First stop along the way was Fernandina Beach, where we spent a few relaxed days of beachwalking and biking. Interesting event bike-wise: Rebecca set out before I got my helmet on, but just rode around the block. I got ready before she completed the circuit, so I thought I headed the other way. I short-cutted but still did not catch up to her, when I remembered something I’d forgotten (I’ve forgotten again what it was), so, after lollygagging along the street, I cut right to turn back into the driveway.
Surprise. A voice cried out in alarm, and I discovered I was being passed on the right by an unexpected biker. I was able to swerve and avoid the collision (lucky for him and me), but I did manage to wind up on the pavement with a scrape on my elbow.
Thence to St. Augustine, for the Anastasia Music Festival at the St. Augustine Amphitheater. We had planned to attend Suwannee Springfest again this year until it was cancelled, but I learned from Lyndsay Pruett’s mother via Facebook that there was an alternative festival, featuring the Jon Stickley Trio, to be held in St. Augustine.
So there we were, at a really fantastic three-day festival featuring, besides the Stickley band, Sierra Hull, Del McCoury, David Grisman, the Honeycutters (what is a honeycutter?), Fruition, Mandolin Orange, and Sam Bush, among others.
The Jon Stickley Trio is, for me, the highlight of any festival, especially in Florida. This time I had the good fortune of speaking with Lyndsay Pruett for a few minutes before she joined a set with Taylor Martin. The festival was something of a homecoming for Lyndsay, who hales from Jacksonville. I learned from that conversation that one of her heroes is Jason Carter, the impeccable fiddle player for the Del McCourty Band. Ironically, both sets of the Jon Stickley Trio were scheduled opposite Del.

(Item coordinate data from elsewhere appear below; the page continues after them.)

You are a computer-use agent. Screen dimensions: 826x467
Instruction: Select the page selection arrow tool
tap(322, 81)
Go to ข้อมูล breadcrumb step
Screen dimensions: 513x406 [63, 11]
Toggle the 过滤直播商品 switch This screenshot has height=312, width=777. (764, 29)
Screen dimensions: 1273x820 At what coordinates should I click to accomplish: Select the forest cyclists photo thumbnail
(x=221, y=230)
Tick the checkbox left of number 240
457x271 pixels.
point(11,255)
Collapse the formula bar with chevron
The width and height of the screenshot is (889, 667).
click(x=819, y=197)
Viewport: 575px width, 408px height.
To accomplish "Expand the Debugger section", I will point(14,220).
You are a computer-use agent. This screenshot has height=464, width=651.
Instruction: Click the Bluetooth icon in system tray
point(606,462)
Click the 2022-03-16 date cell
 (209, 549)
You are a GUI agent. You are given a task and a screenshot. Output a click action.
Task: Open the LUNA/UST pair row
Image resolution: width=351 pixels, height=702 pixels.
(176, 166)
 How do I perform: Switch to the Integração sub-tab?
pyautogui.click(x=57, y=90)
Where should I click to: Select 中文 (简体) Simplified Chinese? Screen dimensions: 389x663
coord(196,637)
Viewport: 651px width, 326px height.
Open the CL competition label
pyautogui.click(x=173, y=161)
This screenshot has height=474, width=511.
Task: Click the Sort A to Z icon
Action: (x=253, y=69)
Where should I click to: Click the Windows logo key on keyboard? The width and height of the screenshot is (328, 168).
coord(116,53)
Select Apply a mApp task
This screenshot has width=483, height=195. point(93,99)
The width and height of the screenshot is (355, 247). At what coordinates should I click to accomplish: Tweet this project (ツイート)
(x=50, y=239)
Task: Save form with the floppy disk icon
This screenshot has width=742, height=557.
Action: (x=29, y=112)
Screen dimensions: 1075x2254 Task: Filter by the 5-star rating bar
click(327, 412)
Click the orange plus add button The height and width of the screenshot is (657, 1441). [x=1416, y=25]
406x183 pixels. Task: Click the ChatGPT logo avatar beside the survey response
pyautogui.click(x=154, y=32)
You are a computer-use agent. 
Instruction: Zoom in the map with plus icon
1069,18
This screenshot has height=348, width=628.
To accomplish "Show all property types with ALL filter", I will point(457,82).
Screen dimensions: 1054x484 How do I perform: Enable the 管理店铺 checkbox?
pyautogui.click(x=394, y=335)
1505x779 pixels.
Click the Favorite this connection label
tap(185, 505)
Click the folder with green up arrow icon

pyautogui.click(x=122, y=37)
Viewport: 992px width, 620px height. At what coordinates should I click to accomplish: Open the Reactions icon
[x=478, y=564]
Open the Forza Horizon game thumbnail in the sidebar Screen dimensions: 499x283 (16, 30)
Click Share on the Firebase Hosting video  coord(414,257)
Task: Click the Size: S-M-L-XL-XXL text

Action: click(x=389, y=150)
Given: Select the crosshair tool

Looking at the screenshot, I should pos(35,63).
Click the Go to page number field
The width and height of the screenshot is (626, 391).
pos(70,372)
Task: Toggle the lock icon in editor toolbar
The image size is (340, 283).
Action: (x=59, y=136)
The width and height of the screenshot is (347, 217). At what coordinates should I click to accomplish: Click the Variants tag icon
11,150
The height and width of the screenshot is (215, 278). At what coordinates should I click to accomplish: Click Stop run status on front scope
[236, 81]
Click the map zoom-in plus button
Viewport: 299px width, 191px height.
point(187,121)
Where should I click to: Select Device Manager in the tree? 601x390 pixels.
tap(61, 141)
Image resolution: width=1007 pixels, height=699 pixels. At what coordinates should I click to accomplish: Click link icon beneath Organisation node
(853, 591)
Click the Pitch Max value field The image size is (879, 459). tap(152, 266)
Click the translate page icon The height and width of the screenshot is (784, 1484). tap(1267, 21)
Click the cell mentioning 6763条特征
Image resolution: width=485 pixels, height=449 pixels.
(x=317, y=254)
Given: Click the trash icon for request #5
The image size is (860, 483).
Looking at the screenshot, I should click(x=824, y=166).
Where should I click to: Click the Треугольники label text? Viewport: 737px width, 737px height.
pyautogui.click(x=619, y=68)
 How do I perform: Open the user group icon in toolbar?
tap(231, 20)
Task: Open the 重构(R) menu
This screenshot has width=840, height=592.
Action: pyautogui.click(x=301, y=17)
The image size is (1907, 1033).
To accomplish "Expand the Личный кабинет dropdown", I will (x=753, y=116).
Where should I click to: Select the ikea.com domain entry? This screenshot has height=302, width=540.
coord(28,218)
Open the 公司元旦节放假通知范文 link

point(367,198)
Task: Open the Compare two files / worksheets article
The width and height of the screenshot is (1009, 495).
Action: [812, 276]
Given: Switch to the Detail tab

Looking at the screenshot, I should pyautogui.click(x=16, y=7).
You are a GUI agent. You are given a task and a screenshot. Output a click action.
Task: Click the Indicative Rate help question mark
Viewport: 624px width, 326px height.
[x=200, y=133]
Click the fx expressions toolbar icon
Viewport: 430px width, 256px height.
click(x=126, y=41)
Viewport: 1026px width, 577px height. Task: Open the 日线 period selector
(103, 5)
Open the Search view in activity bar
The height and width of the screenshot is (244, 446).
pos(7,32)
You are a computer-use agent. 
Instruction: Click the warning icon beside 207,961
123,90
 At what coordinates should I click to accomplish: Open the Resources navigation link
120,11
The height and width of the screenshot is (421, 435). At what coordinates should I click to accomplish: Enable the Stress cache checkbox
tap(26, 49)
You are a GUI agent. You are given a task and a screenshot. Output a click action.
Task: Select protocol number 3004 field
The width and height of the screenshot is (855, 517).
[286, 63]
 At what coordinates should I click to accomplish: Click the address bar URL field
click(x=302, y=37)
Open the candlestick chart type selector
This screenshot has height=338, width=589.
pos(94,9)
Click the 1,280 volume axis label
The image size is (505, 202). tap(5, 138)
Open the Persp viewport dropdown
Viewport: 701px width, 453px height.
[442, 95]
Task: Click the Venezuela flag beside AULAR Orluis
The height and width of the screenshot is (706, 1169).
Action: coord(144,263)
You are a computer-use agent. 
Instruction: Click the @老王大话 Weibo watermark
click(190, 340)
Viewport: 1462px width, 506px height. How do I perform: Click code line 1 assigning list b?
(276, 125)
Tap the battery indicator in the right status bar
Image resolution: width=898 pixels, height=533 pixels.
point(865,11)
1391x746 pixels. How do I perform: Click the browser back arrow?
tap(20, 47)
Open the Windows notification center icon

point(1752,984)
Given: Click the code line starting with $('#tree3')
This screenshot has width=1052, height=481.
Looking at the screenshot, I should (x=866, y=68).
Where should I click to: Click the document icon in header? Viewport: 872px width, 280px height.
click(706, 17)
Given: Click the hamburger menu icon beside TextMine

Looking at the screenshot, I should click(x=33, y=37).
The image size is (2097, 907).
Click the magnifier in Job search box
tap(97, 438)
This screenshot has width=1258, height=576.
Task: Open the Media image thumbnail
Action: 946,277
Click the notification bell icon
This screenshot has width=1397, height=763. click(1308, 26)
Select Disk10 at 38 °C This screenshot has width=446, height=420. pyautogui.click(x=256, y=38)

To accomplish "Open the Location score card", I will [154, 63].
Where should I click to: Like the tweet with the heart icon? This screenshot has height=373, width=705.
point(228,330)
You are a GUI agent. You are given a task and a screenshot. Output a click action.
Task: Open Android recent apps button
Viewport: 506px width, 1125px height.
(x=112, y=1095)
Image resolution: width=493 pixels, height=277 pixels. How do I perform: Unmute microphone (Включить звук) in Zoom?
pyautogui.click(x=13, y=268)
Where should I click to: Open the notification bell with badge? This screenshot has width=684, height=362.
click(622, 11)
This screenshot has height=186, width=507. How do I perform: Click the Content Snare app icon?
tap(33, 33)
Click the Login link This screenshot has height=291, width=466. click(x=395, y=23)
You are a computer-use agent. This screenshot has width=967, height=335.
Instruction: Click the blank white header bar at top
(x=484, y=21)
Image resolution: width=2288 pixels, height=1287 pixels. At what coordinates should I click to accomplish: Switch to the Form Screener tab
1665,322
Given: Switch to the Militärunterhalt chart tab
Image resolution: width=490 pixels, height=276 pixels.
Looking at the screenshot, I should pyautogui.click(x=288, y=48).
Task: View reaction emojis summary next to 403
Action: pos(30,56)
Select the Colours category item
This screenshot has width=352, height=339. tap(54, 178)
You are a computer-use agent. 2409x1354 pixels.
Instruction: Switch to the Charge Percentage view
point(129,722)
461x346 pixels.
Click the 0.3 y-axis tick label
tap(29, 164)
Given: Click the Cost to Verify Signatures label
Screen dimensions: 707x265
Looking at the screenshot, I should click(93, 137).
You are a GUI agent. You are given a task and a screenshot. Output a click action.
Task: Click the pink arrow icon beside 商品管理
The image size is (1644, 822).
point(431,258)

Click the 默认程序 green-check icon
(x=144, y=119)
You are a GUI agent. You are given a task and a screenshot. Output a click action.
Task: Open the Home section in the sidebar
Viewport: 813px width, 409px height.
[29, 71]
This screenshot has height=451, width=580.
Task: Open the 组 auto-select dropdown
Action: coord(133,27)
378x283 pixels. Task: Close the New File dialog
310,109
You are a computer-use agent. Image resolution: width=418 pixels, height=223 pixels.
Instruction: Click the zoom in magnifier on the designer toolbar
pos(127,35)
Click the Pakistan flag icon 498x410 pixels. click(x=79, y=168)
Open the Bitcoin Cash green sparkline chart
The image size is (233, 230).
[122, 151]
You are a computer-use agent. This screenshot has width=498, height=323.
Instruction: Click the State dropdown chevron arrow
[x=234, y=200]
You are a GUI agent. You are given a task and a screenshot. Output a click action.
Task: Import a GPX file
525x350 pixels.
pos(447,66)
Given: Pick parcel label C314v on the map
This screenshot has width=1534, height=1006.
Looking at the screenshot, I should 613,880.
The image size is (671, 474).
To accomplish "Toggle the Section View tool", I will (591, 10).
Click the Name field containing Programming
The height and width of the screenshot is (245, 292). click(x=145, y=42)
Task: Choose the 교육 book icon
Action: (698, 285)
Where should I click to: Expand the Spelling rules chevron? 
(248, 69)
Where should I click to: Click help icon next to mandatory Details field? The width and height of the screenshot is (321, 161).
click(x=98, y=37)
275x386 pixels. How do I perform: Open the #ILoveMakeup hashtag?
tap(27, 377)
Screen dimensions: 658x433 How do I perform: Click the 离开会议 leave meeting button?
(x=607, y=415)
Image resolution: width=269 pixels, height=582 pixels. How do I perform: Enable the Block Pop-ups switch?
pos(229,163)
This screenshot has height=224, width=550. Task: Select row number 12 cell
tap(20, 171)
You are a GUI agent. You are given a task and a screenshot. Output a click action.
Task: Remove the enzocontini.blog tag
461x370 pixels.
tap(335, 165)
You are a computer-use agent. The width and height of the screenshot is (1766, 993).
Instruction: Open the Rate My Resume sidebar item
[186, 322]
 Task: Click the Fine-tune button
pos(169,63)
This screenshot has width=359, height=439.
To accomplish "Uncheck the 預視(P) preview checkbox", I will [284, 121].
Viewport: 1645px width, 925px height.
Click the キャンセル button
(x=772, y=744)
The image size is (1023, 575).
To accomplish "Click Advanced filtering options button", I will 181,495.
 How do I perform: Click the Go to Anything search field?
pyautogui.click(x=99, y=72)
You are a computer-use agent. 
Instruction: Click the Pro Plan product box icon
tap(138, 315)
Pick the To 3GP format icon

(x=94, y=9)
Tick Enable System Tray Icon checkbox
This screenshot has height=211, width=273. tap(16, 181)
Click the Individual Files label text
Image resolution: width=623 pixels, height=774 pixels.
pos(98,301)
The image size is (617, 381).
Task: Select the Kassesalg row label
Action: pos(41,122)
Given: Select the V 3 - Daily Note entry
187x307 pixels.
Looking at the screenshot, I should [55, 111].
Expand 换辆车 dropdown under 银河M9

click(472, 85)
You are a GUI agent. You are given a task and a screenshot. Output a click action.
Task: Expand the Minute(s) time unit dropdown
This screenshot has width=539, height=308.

The concluding act was a very large ensemble, for bluegrass at least, of the Traveling McCouries and Jeff Austin. Ten musicians in all, none of them drummers, and the sound was remarkably listenable. The band on stage did not outnumber the crowd, but the audience was fairly thin. Given the quality of both the festival and the venue, one hopes the organizers will try again next year. We will be there.